-- OBJECTIVE --
Rescale the records from the line containing "You are a computer-use agent. The image size is (520, 310)." through the line containing "click(x=245, y=87)", giving only those lines, requests included, with every click coordinate in the answers multiplied by 1.3 and rounded to a whole number (halves round up). Leave all other numbers and text unchanged.

-- MATERIAL FOR THE TASK --

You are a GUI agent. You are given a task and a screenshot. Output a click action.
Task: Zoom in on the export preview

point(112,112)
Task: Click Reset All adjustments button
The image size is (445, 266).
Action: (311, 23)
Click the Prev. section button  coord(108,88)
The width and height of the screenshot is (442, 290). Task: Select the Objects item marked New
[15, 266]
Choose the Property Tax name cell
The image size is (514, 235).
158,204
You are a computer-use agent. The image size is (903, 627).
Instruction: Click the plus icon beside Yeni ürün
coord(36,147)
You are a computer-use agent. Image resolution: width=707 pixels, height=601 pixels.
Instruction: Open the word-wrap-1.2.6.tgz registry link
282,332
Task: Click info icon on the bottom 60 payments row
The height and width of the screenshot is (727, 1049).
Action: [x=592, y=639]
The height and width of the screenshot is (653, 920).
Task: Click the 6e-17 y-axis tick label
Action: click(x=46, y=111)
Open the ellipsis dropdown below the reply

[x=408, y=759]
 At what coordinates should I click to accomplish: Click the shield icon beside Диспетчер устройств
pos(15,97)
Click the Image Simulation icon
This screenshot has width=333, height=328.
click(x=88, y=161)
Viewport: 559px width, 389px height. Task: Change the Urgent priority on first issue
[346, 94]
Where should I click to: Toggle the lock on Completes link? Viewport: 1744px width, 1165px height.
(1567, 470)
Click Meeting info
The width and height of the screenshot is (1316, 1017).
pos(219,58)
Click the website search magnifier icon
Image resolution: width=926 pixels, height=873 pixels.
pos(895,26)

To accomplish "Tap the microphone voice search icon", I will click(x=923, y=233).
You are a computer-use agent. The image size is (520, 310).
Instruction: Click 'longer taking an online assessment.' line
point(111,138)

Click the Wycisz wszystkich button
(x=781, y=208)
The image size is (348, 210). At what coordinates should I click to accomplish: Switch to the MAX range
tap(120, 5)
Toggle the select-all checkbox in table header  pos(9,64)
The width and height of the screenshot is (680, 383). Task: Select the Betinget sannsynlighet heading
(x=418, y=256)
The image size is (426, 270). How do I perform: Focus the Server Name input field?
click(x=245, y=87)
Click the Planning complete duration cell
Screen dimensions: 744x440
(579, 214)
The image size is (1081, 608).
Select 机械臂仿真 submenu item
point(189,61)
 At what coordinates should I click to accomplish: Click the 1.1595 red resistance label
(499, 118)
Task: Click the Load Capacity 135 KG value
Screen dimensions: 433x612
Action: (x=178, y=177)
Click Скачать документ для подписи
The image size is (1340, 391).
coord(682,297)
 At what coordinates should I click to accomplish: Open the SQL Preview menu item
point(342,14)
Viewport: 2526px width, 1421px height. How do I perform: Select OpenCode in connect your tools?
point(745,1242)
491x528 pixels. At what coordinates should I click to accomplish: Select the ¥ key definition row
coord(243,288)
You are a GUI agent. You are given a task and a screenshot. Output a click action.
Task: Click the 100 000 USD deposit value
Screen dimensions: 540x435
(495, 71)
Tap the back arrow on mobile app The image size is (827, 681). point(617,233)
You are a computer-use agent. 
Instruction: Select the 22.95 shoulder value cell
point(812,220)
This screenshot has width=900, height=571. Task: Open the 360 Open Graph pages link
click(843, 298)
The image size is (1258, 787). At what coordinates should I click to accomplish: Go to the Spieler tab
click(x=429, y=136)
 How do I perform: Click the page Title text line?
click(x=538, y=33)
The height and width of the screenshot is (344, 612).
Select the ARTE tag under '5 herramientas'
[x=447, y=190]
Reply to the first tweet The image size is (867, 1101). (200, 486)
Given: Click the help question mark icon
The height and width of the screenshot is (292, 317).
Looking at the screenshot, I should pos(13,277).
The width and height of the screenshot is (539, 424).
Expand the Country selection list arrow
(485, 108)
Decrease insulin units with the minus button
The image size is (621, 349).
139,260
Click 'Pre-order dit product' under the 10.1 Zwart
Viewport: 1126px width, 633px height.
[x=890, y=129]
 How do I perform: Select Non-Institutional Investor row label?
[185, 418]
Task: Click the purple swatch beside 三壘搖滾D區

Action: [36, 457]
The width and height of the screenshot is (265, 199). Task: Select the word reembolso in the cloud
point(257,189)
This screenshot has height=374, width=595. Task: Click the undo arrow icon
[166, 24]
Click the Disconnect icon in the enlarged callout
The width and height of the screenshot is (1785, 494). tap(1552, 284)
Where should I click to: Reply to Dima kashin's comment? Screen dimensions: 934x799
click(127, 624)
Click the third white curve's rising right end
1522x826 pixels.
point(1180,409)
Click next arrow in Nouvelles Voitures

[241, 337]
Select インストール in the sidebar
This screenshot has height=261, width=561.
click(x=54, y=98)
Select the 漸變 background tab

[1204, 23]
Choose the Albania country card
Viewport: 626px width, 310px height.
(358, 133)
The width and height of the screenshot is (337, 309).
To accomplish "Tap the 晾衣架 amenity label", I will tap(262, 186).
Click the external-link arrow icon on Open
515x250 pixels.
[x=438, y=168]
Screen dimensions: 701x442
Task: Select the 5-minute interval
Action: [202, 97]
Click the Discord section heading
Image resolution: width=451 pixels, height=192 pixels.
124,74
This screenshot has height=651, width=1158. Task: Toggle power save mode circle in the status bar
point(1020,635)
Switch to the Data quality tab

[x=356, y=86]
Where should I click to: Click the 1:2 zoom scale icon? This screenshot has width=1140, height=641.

-- TASK OUTPUT --
You are a computer-use agent. The image size is (520, 310).
Instruction: Click 'longer taking an online assessment.' line
point(144,179)

Click the Wycisz wszystkich button
(x=1015, y=270)
The image size is (348, 210). At what coordinates should I click to accomplish: Switch to the MAX range
tap(156, 7)
Toggle the select-all checkbox in table header  pos(12,83)
The width and height of the screenshot is (680, 383). Task: Select the Betinget sannsynlighet heading
(x=543, y=333)
The image size is (426, 270). How do I perform: Focus the Server Name input field?
click(x=319, y=113)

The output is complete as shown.